- **Given exercise 1**: In the records below, repeat word for word the lines from the one containing "Task: Open the Dashboards page" through the one containing "tap(190, 52)", including both of those lines.

- **Selected passage**:
>> Begin

# Out of my mind for a Howler...Can you help?



## dfisher (Oct 12, 2007)

Hi,
Just going out of my mind to get a howler and give it a try. Can anyone give me some help on choosing one that is fairly easy to blow...well...easy to blow and make sound like something a coyote does?

I know absolutely nothing about howlers, though I was eyeballing a...I think it was a...SongDog on the Internet yesterday and it looked like a very nice and well made call. Is that open reed easy to blow for a beginner or would something else be a little better?

Thanks for the help,
Dan


----------



## Fallguy (Jan 23, 2004)

Song Dog is a good call. It can do everything- howl, distress, ki-yi.

I also like the Red Desert Howler by Dan Thompson, although you will have to work the reed to get it to it's potential. Don't get a Primos Hot Dog...it is a rip off of the Red Desert.

Or get a custom howler. Often you can get them for close to the same price as a factory one, and the maker will fix any problems with it and tune it for you. I recommend Tony Tebbe (TT Predator Calls). I have bought 3 calls from him and he makes a good product. Do a search for his information. You may also want to PM Rich Cronk on here. I have been looking into getting one of his calls for a few years.


----------



## kdog (Mar 13, 2007)

Like Fallguy siad, the Red Desert is my choice. The song Dog is a great call, but I don't use it as a howler. I love it for rabbit distress and KiYi. I'm sur the Rich Cronk custom howler would be well worth the money as well, and I'll probably try one myself.

Good shopping! :beer:


----------



## dfisher (Oct 12, 2007)

Yea, like I said in the posts, I don't know much about them and want something easy to operate. I will look into those custom calls.
Thanks 
Dan


----------



## kevin.k (Dec 31, 2005)

i am also looking into getting a new howler i have the hot dog, and the crit R call magnum.

i wana get the red desert, and possibly the song dog , or the primos lil dog i heard is a pretty good mid range howler


----------



## dfisher (Oct 12, 2007)

Does anyone know anything about Jerry Hunsley's line of calls? I see him on here now and then and was checking in at Schee's and noticed one of his calls there. Any experience with these?

Thanks,
Dan


----------



## Rich Cronk (Nov 8, 2007)

Jerry Hunsley does in fact make good howlers. http://www.wileyonepredatorcalls.com/


----------



## bud69652 (Feb 6, 2006)

Red desert howler is the way to go.


----------



## johngfoster (Oct 21, 2007)

Another happy Red Desert Howler owner. Easy to bark with it, and with practice you can make some very realistic coyote howls and sounds.


----------



## 308 (Jul 10, 2007)

I like the primos hotdog :beer:


----------



## SDHandgunner (Jun 22, 2004)

Probably the EASIEST TO BLOW howler I have ever used is the Zepp's 1080. Woodswise used to make a howler identical to the Zepp's. I took the mouth piece from my Woodswise Howler and placed it into the barrel (megaphone) from my Randy Anderson / Primos Hot Dog Howler (couldn't blow the Hot Dog with the mouth piece it came with) and now have what I consider the easiest to blow howler I have ever tried.

But then I have been itchin to try the one from While One Predator Calls, and also one of Rick Cronk's Howlers. Maybe if I talk nice to Mrs. Santa she'll get me one or the other for Christmas.

Larry


----------



## multistage (Nov 4, 2007)

Red Desert Howler from Dan Thompson or Cedar River Howler from Tony Tebbe. Both are excellent.


----------

>> End

- **Given exercise 2**: Translate this sentence from the forum thread about howlers into Spanish: "Often you can get them for close to the same price as a factory one, and the maker will fix any problems with it and tune it for you."

- **Raw data**:

>> Begin

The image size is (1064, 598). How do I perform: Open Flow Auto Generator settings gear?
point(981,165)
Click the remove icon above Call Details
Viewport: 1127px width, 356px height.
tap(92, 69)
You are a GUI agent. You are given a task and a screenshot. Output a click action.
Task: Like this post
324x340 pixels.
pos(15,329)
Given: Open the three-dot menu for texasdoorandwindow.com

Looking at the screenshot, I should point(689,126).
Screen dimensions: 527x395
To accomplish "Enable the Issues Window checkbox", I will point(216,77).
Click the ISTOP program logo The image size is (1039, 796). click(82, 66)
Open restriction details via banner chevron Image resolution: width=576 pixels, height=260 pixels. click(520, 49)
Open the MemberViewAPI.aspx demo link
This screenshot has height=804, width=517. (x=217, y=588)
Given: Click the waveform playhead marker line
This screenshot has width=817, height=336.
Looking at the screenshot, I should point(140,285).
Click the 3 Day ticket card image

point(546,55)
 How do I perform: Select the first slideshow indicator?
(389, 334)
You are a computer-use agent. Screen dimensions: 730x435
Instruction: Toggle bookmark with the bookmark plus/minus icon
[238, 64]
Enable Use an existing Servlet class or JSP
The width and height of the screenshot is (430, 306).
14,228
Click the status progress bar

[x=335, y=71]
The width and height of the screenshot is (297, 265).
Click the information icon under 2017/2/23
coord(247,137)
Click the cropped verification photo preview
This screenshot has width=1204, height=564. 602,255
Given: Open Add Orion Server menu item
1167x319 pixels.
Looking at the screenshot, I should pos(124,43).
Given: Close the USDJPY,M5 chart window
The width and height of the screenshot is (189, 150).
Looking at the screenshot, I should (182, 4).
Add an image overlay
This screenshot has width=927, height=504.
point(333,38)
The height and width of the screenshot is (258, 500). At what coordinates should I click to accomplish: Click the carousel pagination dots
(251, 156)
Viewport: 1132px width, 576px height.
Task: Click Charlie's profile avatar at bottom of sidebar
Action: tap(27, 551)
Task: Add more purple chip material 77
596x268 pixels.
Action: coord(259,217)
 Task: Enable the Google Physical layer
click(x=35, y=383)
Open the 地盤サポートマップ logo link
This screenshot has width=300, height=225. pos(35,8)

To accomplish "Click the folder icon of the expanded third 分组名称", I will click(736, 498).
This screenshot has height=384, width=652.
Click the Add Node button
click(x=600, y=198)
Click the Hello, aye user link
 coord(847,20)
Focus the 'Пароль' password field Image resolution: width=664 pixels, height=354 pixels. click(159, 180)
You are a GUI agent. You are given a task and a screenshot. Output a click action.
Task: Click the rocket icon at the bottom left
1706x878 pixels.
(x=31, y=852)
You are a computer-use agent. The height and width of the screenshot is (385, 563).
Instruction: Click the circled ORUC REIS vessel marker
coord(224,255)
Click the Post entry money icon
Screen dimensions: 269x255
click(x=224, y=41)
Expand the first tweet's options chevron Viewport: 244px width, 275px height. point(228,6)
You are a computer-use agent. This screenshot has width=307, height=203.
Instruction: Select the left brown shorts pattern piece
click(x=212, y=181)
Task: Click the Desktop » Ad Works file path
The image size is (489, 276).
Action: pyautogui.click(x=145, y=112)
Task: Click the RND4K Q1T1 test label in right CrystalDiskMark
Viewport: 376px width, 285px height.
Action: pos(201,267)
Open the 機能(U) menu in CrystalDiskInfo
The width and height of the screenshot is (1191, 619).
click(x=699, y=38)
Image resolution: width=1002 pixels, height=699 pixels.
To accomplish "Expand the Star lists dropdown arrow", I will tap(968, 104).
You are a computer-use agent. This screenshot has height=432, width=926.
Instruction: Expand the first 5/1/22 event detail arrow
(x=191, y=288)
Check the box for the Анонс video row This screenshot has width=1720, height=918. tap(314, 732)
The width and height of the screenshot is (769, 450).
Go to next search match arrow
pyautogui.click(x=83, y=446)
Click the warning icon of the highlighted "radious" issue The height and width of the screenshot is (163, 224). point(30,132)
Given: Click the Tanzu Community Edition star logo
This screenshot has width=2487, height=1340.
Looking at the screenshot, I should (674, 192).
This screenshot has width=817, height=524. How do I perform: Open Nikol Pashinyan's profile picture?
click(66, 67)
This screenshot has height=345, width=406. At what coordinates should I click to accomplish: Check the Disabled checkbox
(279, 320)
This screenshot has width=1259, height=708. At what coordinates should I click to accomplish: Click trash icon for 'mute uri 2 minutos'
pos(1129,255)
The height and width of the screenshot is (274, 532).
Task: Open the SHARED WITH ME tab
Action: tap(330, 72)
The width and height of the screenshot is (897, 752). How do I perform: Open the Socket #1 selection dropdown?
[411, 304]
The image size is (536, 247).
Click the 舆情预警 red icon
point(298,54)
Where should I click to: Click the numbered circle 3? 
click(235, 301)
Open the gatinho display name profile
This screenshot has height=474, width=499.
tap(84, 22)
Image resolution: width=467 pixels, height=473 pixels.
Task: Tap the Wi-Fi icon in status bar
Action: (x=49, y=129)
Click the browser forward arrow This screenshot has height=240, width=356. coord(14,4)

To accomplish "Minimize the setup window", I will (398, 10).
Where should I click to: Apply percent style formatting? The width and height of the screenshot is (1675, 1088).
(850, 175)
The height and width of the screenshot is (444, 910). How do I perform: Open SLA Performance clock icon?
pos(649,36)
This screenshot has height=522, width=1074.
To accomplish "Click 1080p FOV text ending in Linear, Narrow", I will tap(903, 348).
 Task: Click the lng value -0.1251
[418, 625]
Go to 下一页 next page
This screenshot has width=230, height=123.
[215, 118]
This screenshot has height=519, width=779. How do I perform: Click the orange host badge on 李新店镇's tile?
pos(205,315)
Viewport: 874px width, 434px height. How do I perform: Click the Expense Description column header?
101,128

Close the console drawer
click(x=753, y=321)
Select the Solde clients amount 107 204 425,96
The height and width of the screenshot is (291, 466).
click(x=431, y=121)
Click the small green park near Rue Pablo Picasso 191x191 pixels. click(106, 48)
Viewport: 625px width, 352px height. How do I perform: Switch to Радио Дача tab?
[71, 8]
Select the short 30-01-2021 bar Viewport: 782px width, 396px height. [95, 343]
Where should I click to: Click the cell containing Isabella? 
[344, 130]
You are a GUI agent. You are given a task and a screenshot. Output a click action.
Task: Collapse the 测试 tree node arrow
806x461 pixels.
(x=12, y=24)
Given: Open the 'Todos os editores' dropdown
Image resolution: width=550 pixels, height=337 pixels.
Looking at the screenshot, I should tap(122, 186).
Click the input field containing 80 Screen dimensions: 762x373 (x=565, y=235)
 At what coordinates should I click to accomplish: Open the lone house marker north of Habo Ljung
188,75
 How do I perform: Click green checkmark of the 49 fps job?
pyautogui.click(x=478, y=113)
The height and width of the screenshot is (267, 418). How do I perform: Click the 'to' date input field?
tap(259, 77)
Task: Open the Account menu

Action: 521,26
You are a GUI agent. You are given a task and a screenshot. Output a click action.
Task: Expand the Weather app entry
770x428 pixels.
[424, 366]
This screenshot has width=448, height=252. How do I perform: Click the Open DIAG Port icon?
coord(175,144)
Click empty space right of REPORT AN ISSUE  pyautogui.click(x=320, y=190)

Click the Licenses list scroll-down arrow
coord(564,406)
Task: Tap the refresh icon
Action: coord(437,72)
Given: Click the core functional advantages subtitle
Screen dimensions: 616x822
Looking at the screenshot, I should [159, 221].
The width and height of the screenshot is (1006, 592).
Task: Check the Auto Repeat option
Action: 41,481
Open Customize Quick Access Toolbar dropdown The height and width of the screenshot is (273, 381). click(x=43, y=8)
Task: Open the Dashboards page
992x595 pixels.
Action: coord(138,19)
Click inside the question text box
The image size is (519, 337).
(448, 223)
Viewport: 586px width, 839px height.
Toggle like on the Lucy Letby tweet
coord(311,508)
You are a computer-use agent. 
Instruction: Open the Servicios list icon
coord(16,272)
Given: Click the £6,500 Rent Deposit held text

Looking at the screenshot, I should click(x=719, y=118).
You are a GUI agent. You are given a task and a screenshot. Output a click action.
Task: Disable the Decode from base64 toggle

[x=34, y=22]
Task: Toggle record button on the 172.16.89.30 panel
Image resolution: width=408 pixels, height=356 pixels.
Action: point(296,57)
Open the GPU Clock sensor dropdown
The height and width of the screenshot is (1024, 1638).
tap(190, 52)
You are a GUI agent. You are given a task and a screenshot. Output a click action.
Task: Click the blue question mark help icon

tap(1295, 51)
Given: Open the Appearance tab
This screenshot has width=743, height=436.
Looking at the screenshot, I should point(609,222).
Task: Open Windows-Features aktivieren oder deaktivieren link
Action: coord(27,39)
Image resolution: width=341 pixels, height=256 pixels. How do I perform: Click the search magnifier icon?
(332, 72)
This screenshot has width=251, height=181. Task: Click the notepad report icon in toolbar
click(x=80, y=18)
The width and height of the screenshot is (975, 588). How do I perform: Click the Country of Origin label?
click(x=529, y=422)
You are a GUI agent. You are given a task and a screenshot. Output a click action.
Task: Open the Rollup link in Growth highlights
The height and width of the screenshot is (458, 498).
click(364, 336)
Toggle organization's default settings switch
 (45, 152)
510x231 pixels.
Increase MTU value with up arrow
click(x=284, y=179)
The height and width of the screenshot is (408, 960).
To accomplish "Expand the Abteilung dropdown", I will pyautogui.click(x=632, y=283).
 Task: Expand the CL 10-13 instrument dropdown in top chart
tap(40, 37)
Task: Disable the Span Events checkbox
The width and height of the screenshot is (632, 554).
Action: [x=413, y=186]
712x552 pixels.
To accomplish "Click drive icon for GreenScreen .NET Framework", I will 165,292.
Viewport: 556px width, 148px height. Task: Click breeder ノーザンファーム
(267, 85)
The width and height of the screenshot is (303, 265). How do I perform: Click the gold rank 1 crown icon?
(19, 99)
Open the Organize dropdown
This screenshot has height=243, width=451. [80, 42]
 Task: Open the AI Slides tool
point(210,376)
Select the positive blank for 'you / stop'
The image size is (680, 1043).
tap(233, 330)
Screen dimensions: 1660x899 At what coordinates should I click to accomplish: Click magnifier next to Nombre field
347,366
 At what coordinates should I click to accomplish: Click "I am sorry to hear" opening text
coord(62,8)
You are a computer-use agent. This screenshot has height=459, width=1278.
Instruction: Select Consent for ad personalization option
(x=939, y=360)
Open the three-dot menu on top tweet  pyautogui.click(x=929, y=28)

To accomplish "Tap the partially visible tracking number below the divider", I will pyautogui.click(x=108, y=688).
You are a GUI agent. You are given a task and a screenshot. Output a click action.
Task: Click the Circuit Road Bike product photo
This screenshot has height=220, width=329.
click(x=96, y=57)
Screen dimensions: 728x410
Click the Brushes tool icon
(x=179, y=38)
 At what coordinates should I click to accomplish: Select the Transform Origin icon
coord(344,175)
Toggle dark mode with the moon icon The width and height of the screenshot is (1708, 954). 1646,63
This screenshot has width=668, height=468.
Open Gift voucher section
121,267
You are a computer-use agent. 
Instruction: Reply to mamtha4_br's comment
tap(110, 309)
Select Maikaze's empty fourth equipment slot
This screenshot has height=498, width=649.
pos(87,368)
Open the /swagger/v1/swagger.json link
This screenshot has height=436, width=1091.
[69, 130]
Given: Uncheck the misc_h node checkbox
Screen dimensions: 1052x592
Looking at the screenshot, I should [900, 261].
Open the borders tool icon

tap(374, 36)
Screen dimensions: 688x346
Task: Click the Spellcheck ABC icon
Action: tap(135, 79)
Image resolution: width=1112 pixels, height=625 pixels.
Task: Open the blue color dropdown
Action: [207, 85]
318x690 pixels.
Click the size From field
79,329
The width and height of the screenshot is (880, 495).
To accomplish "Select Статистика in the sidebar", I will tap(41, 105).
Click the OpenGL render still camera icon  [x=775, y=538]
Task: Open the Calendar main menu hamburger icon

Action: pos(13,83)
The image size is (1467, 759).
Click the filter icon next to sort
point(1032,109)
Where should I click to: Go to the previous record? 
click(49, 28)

>> End

- **Response 1**:
Task: Open the Dashboards page
992x595 pixels.
Action: coord(138,19)
Click inside the question text box
The image size is (519, 337).
(448, 223)
Viewport: 586px width, 839px height.
Toggle like on the Lucy Letby tweet
coord(311,508)
You are a computer-use agent. 
Instruction: Open the Servicios list icon
coord(16,272)
Given: Click the £6,500 Rent Deposit held text

Looking at the screenshot, I should click(x=719, y=118).
You are a GUI agent. You are given a task and a screenshot. Output a click action.
Task: Disable the Decode from base64 toggle

[x=34, y=22]
Task: Toggle record button on the 172.16.89.30 panel
Image resolution: width=408 pixels, height=356 pixels.
Action: point(296,57)
Open the GPU Clock sensor dropdown
The height and width of the screenshot is (1024, 1638).
tap(190, 52)

- **Response 2**: A menudo puedes conseguirlos por casi el mismo precio que uno de fábrica, y el fabricante te arreglará cualquier problema que tenga y te lo afinará.